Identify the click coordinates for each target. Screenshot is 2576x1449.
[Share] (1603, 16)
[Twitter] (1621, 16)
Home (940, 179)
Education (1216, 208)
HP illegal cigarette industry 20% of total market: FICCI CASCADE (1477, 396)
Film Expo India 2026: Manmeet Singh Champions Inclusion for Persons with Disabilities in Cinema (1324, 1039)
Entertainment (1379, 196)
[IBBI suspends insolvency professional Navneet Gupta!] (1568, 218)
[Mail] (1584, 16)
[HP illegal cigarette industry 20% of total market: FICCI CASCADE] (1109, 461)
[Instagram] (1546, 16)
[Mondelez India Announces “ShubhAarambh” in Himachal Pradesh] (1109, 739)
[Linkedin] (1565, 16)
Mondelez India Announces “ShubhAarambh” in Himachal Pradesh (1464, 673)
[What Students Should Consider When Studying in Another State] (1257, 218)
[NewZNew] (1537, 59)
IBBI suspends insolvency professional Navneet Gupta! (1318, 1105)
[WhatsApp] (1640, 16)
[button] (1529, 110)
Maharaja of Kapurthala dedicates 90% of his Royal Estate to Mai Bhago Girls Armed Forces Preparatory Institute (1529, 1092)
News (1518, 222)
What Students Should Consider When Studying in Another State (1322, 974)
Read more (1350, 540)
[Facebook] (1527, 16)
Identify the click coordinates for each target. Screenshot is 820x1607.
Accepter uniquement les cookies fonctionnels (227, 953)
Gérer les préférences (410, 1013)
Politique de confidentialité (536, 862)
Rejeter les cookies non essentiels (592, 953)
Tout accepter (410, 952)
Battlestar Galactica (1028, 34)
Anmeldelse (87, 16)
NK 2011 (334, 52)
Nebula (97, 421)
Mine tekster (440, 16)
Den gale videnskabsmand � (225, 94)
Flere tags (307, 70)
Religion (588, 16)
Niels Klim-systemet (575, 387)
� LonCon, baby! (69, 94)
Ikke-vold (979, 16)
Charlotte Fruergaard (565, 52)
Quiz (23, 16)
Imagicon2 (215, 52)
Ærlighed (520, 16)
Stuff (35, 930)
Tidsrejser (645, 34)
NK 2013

§ **EXERCISE INSTRUCTIONS**:
Nothing but the full listing, copied exactly, belongs in the answer.

§ **OUTPUT FOR THIS TASK**:
Identify the click coordinates for each target. Screenshot is 2576x1449.
[Share] (1603, 16)
[Twitter] (1621, 16)
Home (940, 179)
Education (1216, 208)
HP illegal cigarette industry 20% of total market: FICCI CASCADE (1477, 396)
Film Expo India 2026: Manmeet Singh Champions Inclusion for Persons with Disabilities in Cinema (1324, 1039)
Entertainment (1379, 196)
[IBBI suspends insolvency professional Navneet Gupta!] (1568, 218)
[Mail] (1584, 16)
[HP illegal cigarette industry 20% of total market: FICCI CASCADE] (1109, 461)
[Instagram] (1546, 16)
[Mondelez India Announces “ShubhAarambh” in Himachal Pradesh] (1109, 739)
[Linkedin] (1565, 16)
Mondelez India Announces “ShubhAarambh” in Himachal Pradesh (1464, 673)
[What Students Should Consider When Studying in Another State] (1257, 218)
[NewZNew] (1537, 59)
IBBI suspends insolvency professional Navneet Gupta! (1318, 1105)
[WhatsApp] (1640, 16)
[button] (1529, 110)
Maharaja of Kapurthala dedicates 90% of his Royal Estate to Mai Bhago Girls Armed Forces Preparatory Institute (1529, 1092)
News (1518, 222)
What Students Should Consider When Studying in Another State (1322, 974)
Read more (1350, 540)
[Facebook] (1527, 16)
Identify the click coordinates for each target. Screenshot is 820x1607.
Accepter uniquement les cookies fonctionnels (227, 953)
Gérer les préférences (410, 1013)
Politique de confidentialité (536, 862)
Rejeter les cookies non essentiels (592, 953)
Tout accepter (410, 952)
Battlestar Galactica (1028, 34)
Anmeldelse (87, 16)
NK 2011 (334, 52)
Nebula (97, 421)
Mine tekster (440, 16)
Den gale videnskabsmand � (225, 94)
Flere tags (307, 70)
Religion (588, 16)
Niels Klim-systemet (575, 387)
� LonCon, baby! (69, 94)
Ikke-vold (979, 16)
Charlotte Fruergaard (565, 52)
Quiz (23, 16)
Imagicon2 (215, 52)
Ærlighed (520, 16)
Stuff (35, 930)
Tidsrejser (645, 34)
NK 2013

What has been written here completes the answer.